• **Problem to work on**: Return the records from the first line through the line containing "You are a computer-use agent.", and leave out the pictures.

• **Records provided**:
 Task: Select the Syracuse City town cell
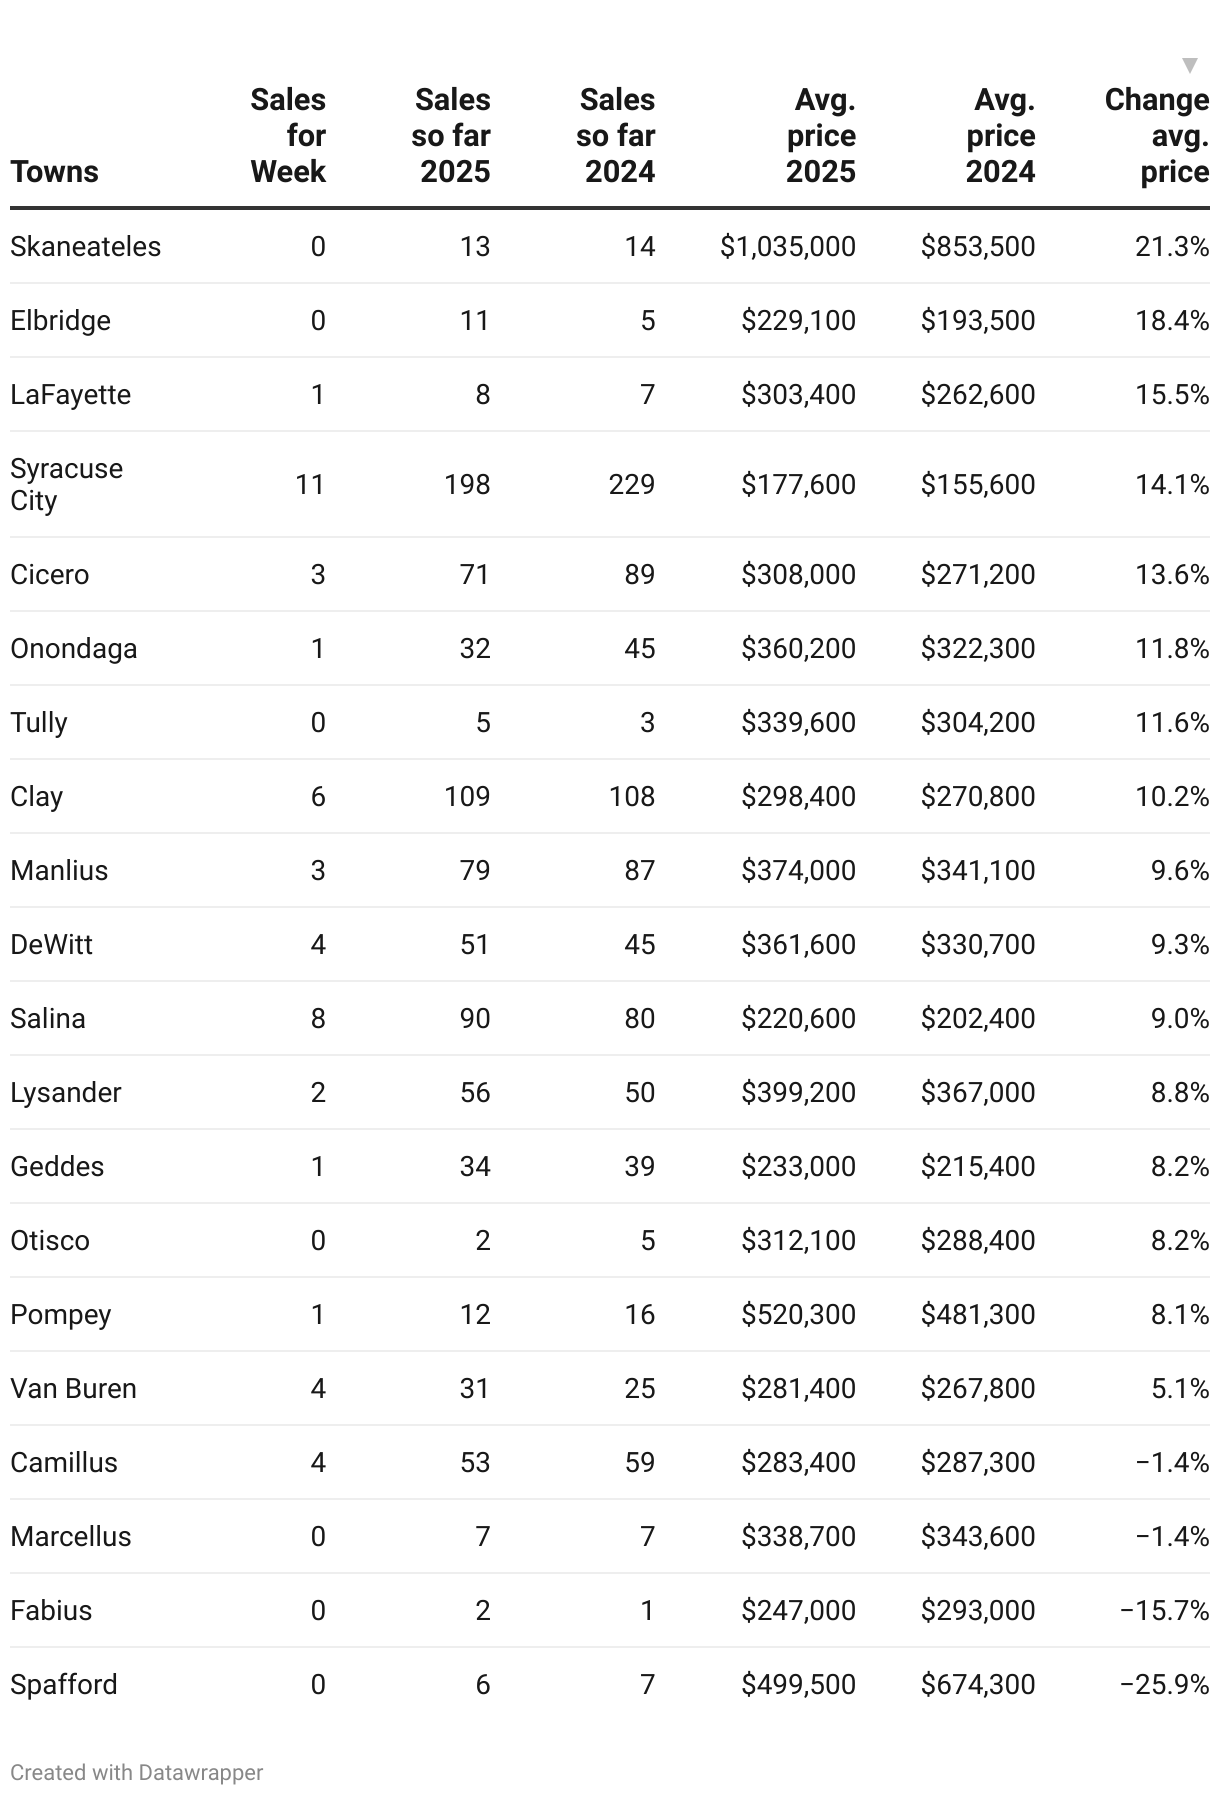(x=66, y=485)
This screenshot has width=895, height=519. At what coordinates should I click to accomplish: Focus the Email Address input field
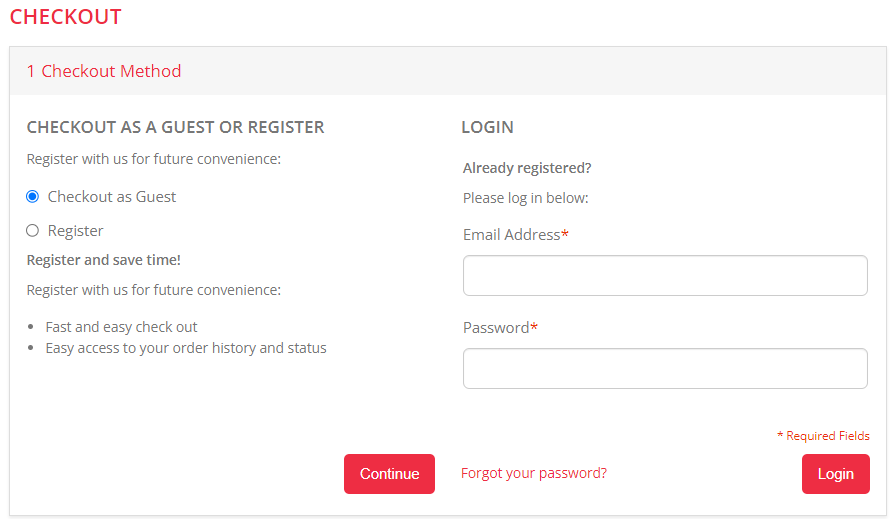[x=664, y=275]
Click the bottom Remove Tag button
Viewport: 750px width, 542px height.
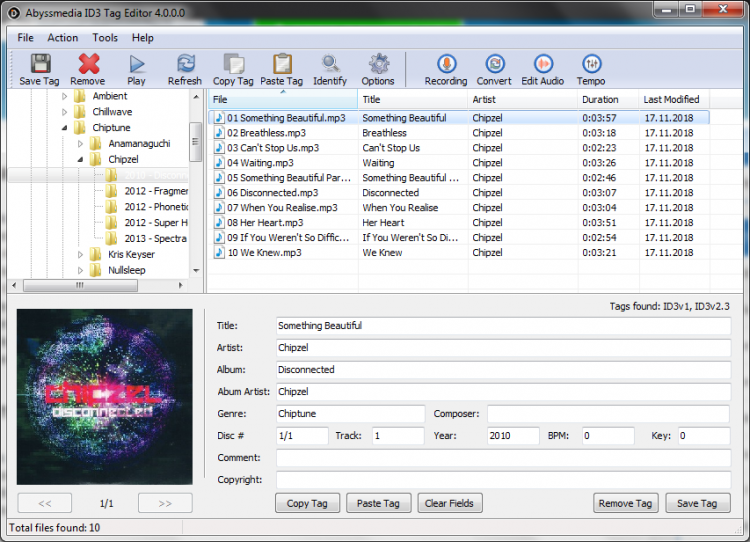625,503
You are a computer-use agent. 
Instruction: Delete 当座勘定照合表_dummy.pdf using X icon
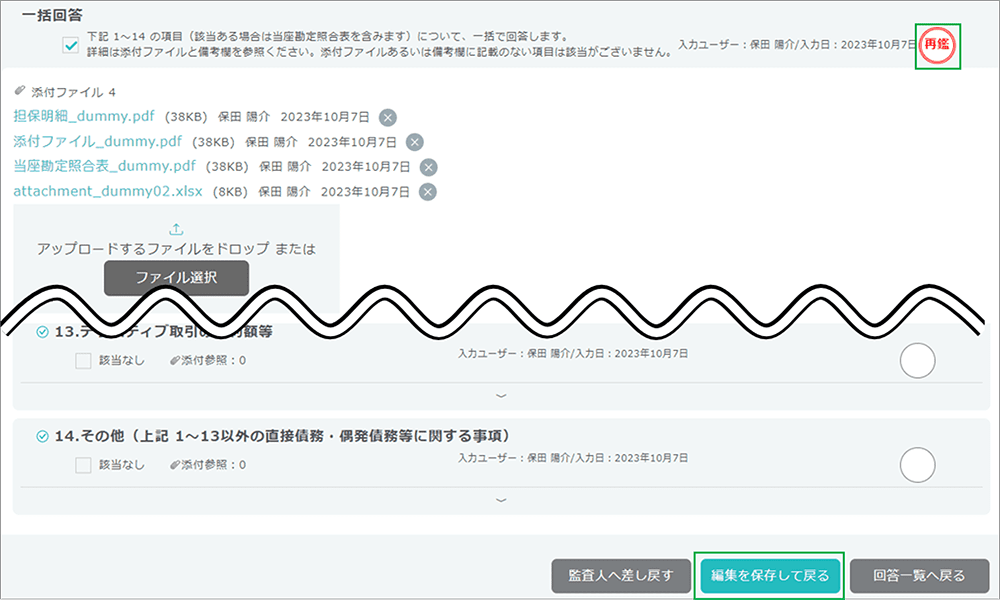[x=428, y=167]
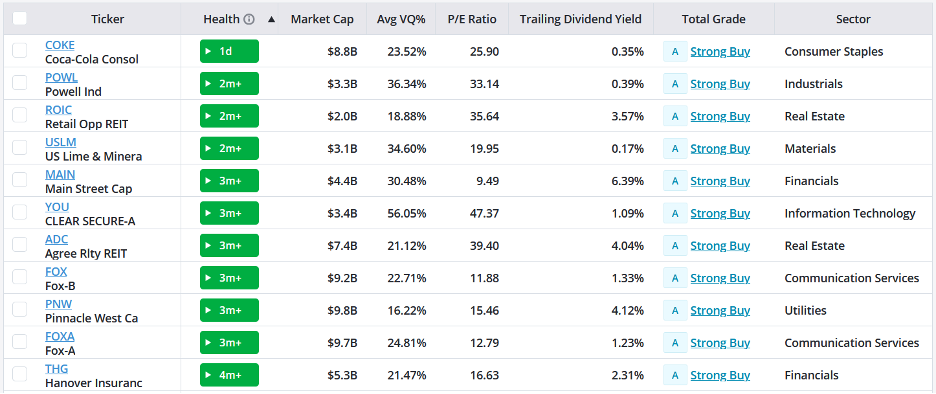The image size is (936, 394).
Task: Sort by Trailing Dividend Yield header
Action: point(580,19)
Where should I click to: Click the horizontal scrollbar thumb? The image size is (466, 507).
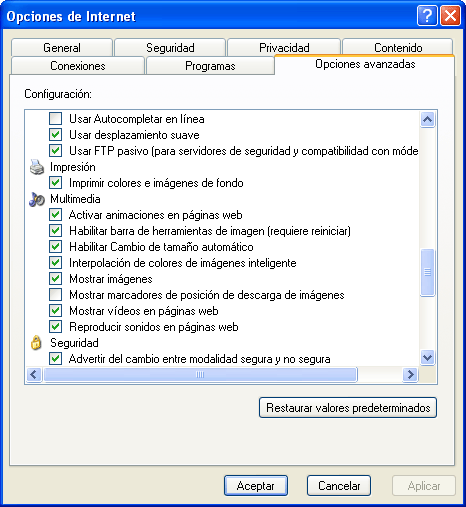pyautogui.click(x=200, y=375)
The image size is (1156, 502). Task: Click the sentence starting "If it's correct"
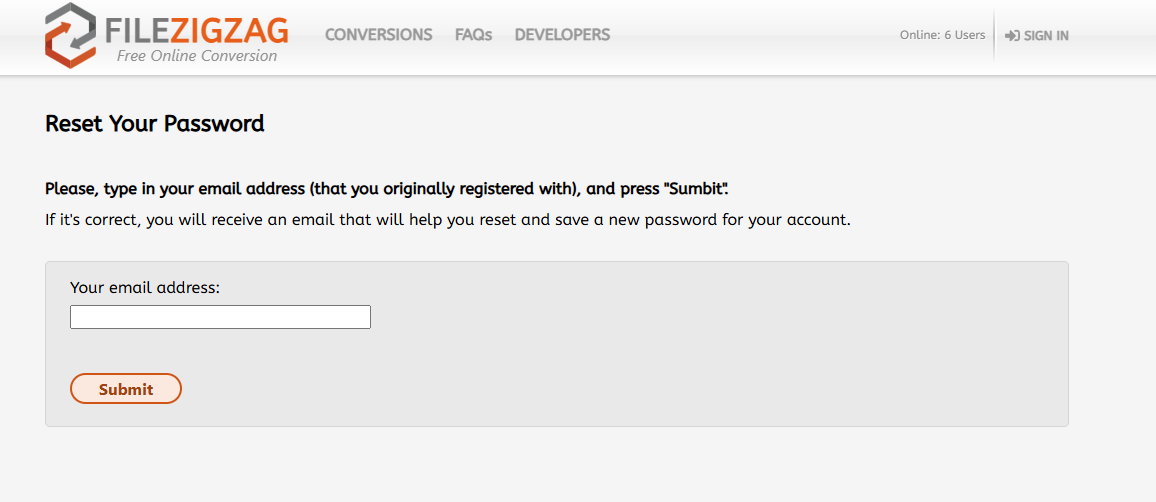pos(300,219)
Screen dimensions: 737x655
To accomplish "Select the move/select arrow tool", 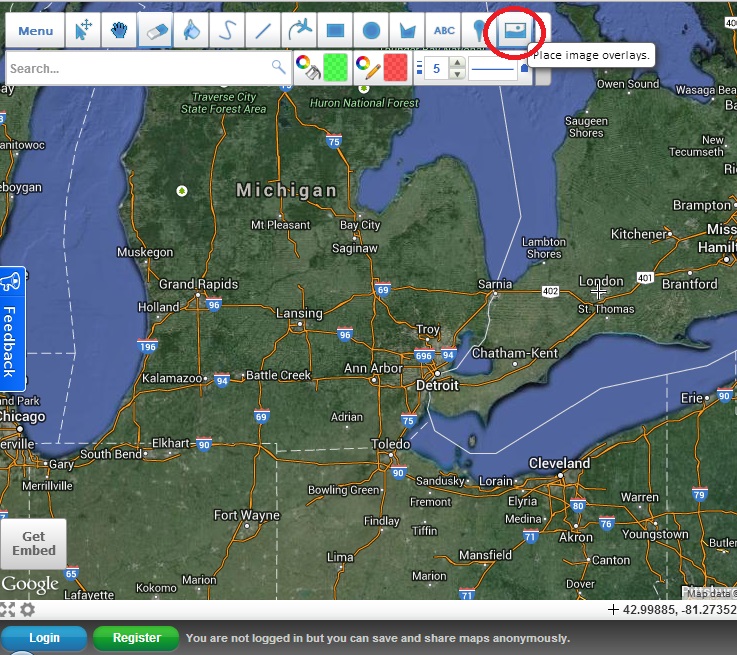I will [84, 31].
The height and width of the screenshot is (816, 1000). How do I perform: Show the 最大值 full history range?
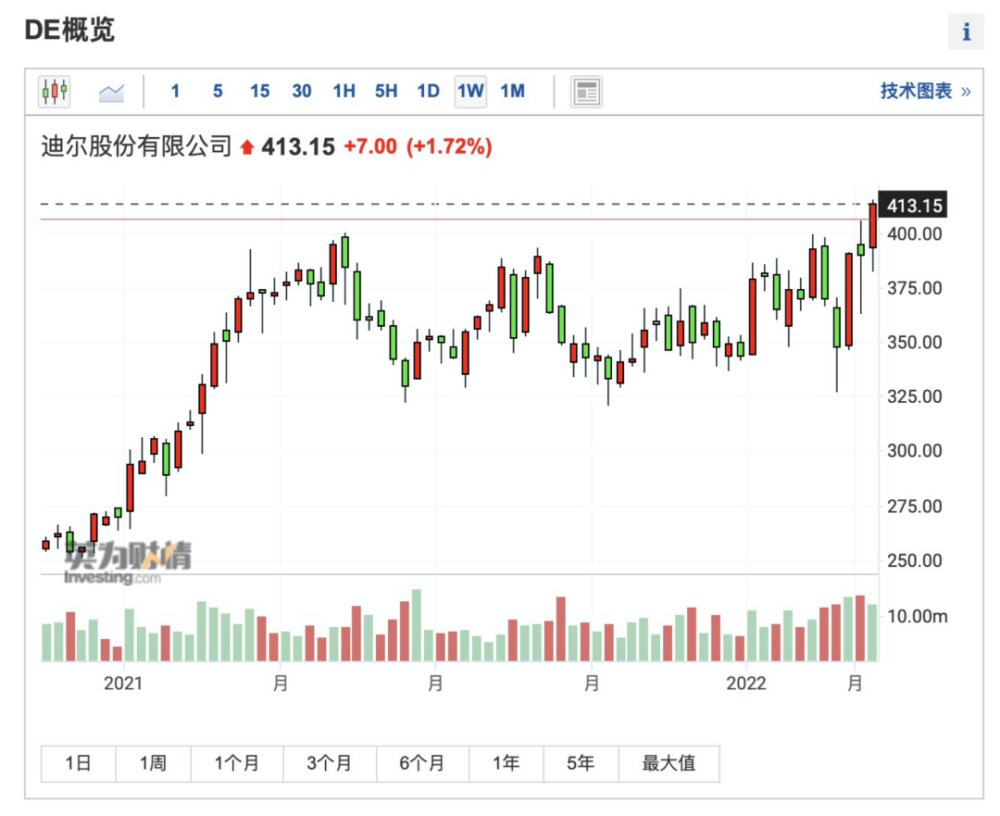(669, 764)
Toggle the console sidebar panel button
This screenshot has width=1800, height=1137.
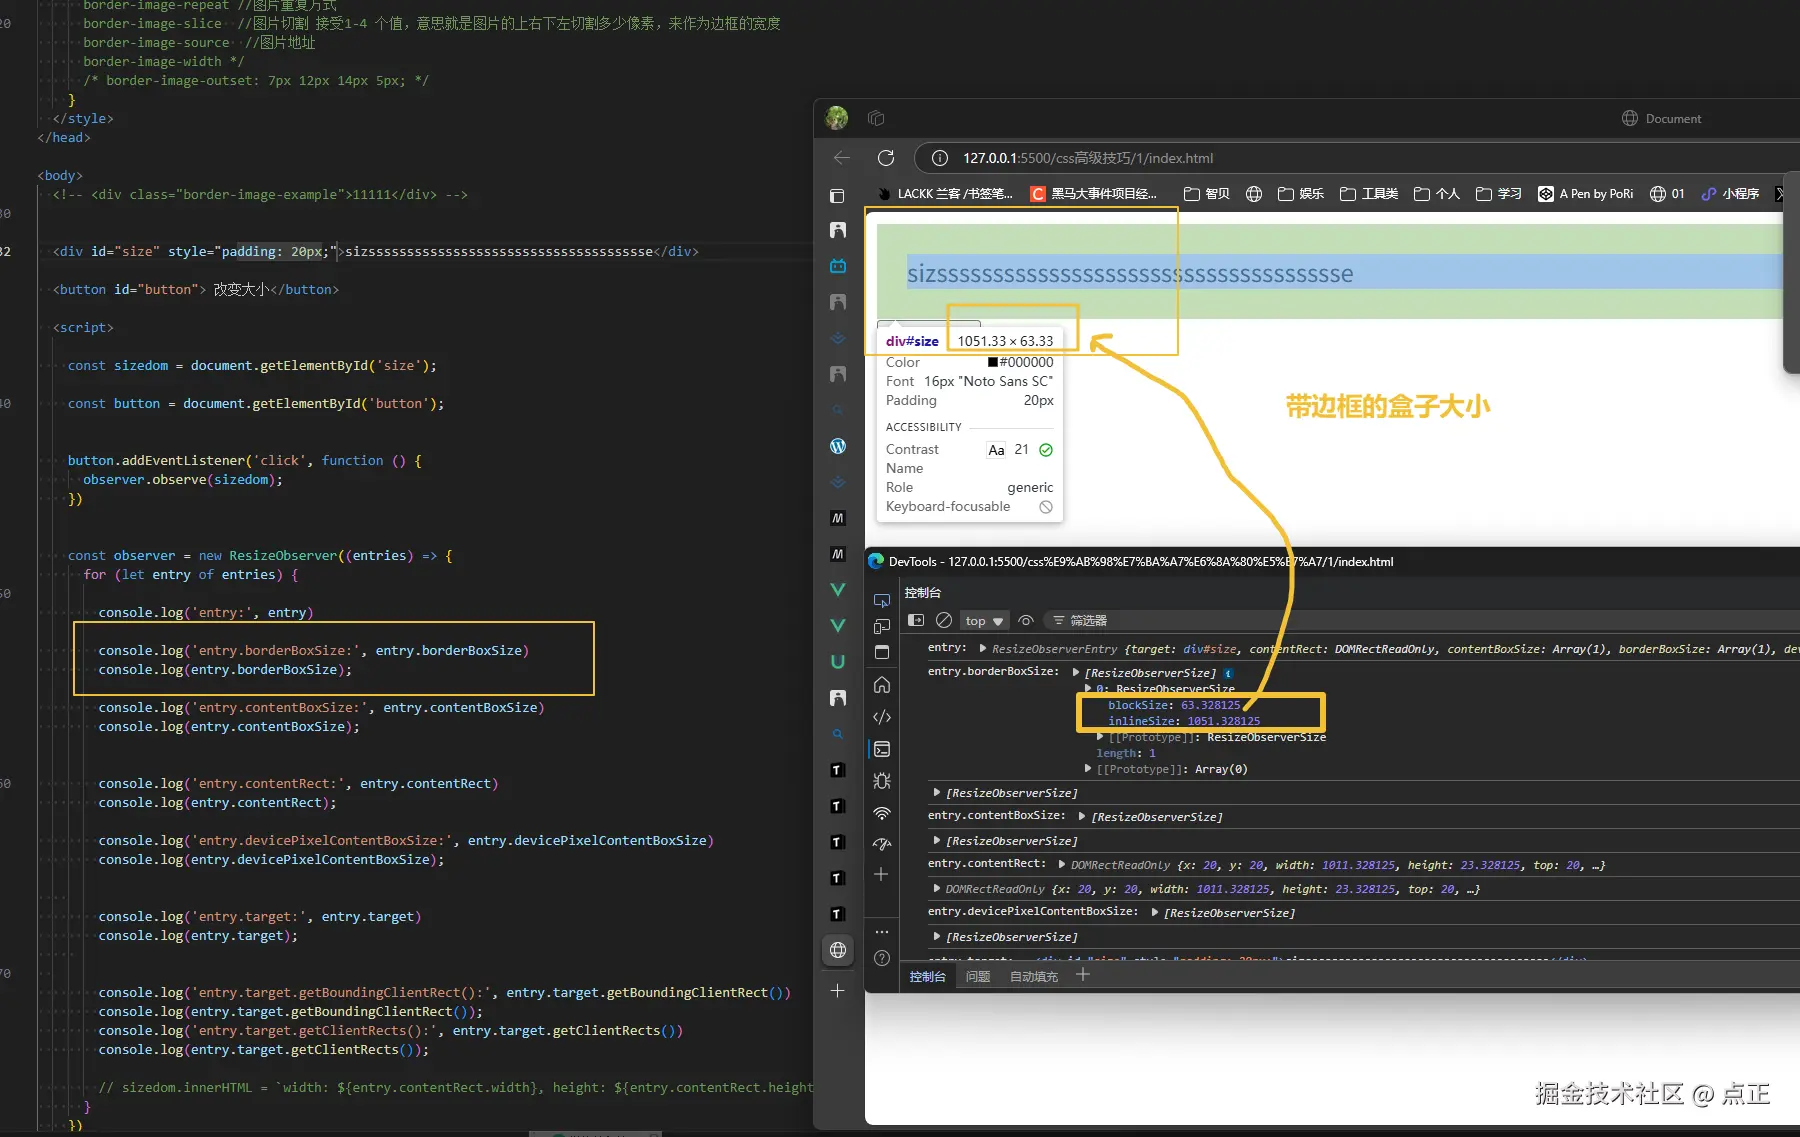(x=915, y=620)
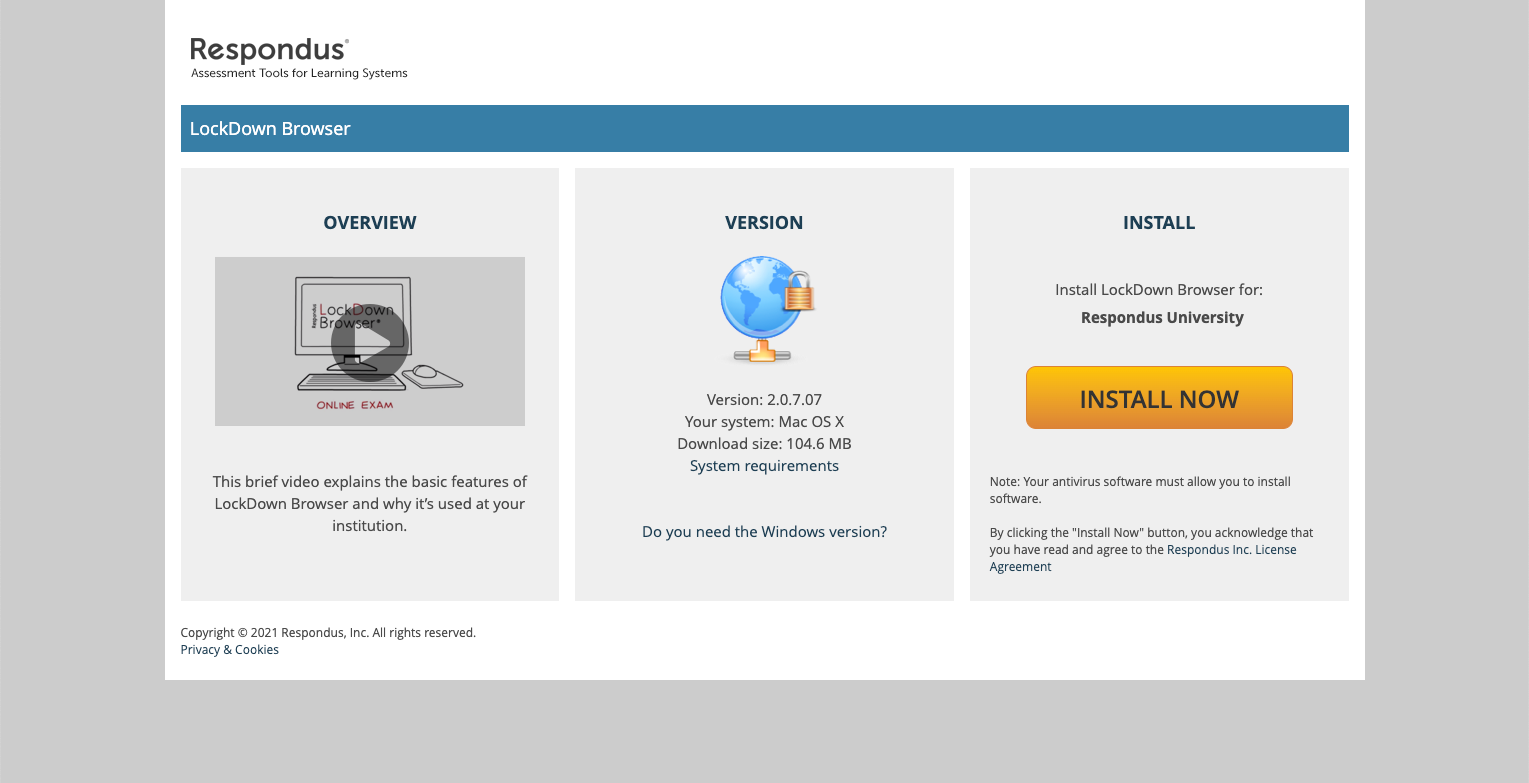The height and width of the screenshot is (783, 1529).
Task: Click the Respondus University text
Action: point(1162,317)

• **Worked solution**:
 Task: Select the Syracuse City town cell
(x=66, y=485)
This screenshot has width=895, height=519. At what coordinates should I click to accomplish: Focus the Email Address input field
[x=664, y=275]
Click the bottom Remove Tag button
Viewport: 750px width, 542px height.
625,503
You are a computer-use agent. 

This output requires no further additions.